Ada Cruz

Personal information
- Full name: Ada del Carmen Cruz Chavarría
- Date of birth: 25 November 1963 (age 62)
- Place of birth: Santiago, Chile
- Position: Forward

Senior career*
- Years: Team / Apps / (Gls)
- Everton [es]
- Santiago Morning

International career
- 1991–2004: Chile

= Ada Cruz =

Chilean footballer (born 1963)

Ada del Carmen Cruz Chavarría (born 25 November 1963) is a Chilean football coach and former player who played as a forward. She is known as the first women's football star in her country.

==Club career==
Cruz began to play football alongside her brothers in Conchalí commune, Santiago.

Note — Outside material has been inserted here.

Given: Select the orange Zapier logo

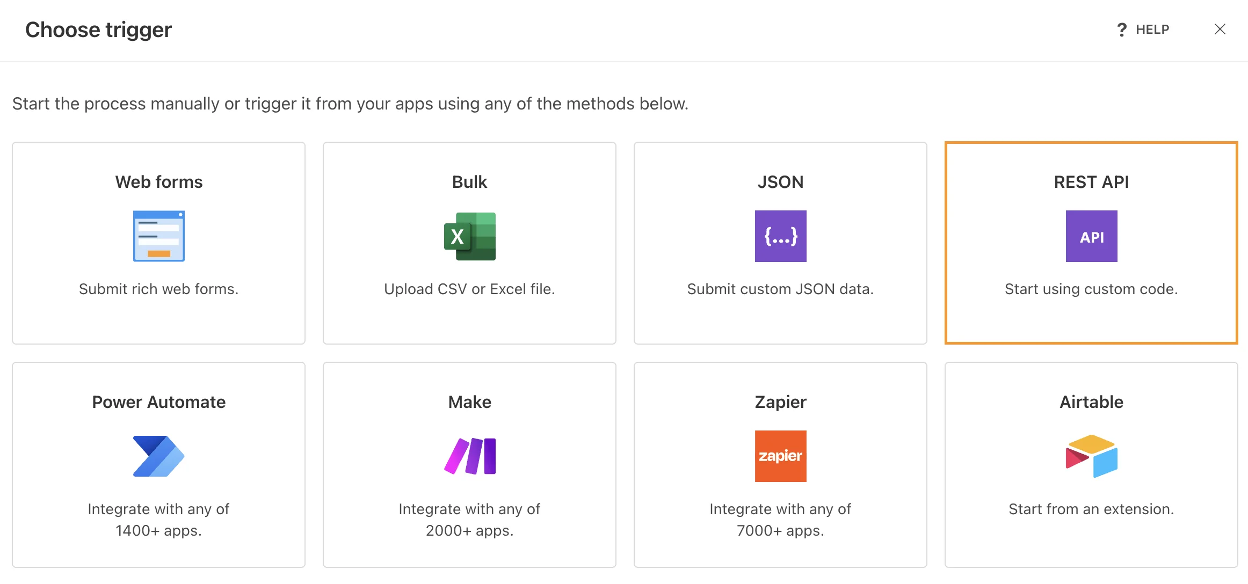Looking at the screenshot, I should (x=780, y=456).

At club level, she began her career with the women's team of Everton de Viña del Mar based in Santiago. In total, she scored 125 goals for them.

Later, she played for clubs in Iquique and Santiago Morning.

==International career==
Cruz was part of the Chile national team since it was made up in February 1991 under Bernardo Bello until 2004 under Sergio Rojas. She took part in the inaugural edition of the Copa América in 1991, then called South American Championship, scoring the first goal in the history of Chile in the 6–1 loss against Brazil. Chile became the runner-up and Cruz was chosen the best player of the tournament.

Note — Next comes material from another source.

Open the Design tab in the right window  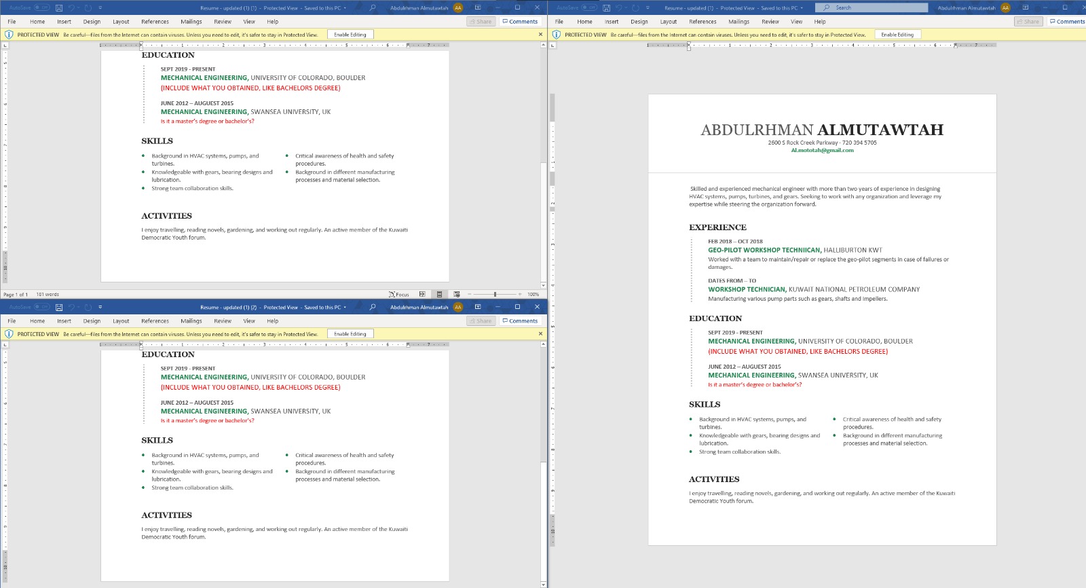point(639,22)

Later, she took part in tournaments such as 1994 Jayalalitha Cup and the 1995 South American Championship, among others.

==Coaching career==
She became a football coach and has worked for the football academy of Hipódromo Chile and INAF (National Football Institute), the trade union of professional footballers in Chile.

==Political career==
As a member of Independent Regionalist Party, Cruz was a candidate to the Regional Council for the district Santiago 1 in 2013.

As a member of National Renewal, she was a candidate to Councillor for Conchalí commune in the 2021 municipal elections.

==Personal life==
She got pregnant at the age of 19 in Iquique and continued playing football until her seventh month of pregnancy.

On 23 April 2021, she suffered a serious car accident.